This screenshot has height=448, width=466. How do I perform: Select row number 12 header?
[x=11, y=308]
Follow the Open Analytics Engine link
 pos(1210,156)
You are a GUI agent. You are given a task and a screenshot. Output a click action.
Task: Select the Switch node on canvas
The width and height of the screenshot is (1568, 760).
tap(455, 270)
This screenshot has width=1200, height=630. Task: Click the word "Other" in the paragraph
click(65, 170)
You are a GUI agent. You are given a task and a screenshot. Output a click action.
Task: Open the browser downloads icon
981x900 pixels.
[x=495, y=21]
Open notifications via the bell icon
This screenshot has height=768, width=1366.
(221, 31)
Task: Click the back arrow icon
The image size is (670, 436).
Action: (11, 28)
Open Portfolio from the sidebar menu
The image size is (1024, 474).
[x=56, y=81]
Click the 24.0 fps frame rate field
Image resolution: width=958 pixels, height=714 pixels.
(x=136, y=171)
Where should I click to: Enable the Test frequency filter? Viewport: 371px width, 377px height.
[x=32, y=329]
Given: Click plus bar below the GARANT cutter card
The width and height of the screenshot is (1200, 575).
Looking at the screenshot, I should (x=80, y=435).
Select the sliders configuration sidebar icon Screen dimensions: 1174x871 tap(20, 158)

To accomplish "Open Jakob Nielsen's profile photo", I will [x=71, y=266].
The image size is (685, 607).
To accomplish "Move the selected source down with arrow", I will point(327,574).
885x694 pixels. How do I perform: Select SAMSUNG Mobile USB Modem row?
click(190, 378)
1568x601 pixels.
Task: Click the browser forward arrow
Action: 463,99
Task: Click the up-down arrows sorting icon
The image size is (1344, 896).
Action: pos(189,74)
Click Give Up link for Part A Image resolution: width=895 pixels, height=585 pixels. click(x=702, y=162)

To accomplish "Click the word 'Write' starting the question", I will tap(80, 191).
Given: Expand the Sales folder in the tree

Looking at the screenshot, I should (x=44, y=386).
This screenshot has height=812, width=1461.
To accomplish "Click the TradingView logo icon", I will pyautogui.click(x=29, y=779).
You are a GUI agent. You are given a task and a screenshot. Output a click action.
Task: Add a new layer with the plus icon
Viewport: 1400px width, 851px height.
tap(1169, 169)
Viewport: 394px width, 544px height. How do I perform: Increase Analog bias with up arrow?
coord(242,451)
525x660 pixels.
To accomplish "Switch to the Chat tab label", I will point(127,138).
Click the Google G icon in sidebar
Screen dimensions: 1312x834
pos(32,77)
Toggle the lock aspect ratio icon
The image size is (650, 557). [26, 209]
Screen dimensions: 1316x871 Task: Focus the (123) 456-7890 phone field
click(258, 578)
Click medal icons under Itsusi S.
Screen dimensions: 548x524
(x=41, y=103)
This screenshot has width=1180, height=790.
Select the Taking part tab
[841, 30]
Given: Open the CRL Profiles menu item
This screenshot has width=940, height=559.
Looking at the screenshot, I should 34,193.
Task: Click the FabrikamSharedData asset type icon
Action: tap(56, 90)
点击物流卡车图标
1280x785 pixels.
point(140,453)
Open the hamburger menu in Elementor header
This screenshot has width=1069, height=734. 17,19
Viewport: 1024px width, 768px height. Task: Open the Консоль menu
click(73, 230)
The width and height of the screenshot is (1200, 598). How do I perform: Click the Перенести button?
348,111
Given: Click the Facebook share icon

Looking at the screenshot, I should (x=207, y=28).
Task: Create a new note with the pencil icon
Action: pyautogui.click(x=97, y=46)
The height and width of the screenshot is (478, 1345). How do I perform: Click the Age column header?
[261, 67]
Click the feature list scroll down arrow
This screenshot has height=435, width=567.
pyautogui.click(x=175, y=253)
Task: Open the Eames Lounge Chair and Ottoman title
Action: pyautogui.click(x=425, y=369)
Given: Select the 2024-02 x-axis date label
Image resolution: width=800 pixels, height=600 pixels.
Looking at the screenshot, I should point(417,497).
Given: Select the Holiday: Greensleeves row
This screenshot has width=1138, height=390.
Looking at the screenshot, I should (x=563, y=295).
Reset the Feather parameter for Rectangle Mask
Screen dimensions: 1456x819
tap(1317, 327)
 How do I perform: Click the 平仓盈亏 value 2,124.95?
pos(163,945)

__Work request__. From the first line of the records above down to the line containing "Given: Click plus", repeat each line exactly as written. Include both of those lines and add nothing.

__Finished task__.
This screenshot has height=448, width=466. How do I perform: Select row number 12 header?
[x=11, y=308]
Follow the Open Analytics Engine link
 pos(1210,156)
You are a GUI agent. You are given a task and a screenshot. Output a click action.
Task: Select the Switch node on canvas
The width and height of the screenshot is (1568, 760).
tap(455, 270)
This screenshot has width=1200, height=630. Task: Click the word "Other" in the paragraph
click(65, 170)
You are a GUI agent. You are given a task and a screenshot. Output a click action.
Task: Open the browser downloads icon
981x900 pixels.
[x=495, y=21]
Open notifications via the bell icon
This screenshot has height=768, width=1366.
(221, 31)
Task: Click the back arrow icon
The image size is (670, 436).
Action: (11, 28)
Open Portfolio from the sidebar menu
The image size is (1024, 474).
[x=56, y=81]
Click the 24.0 fps frame rate field
Image resolution: width=958 pixels, height=714 pixels.
(x=136, y=171)
Where should I click to: Enable the Test frequency filter? Viewport: 371px width, 377px height.
[x=32, y=329]
Given: Click plus bar below the GARANT cutter card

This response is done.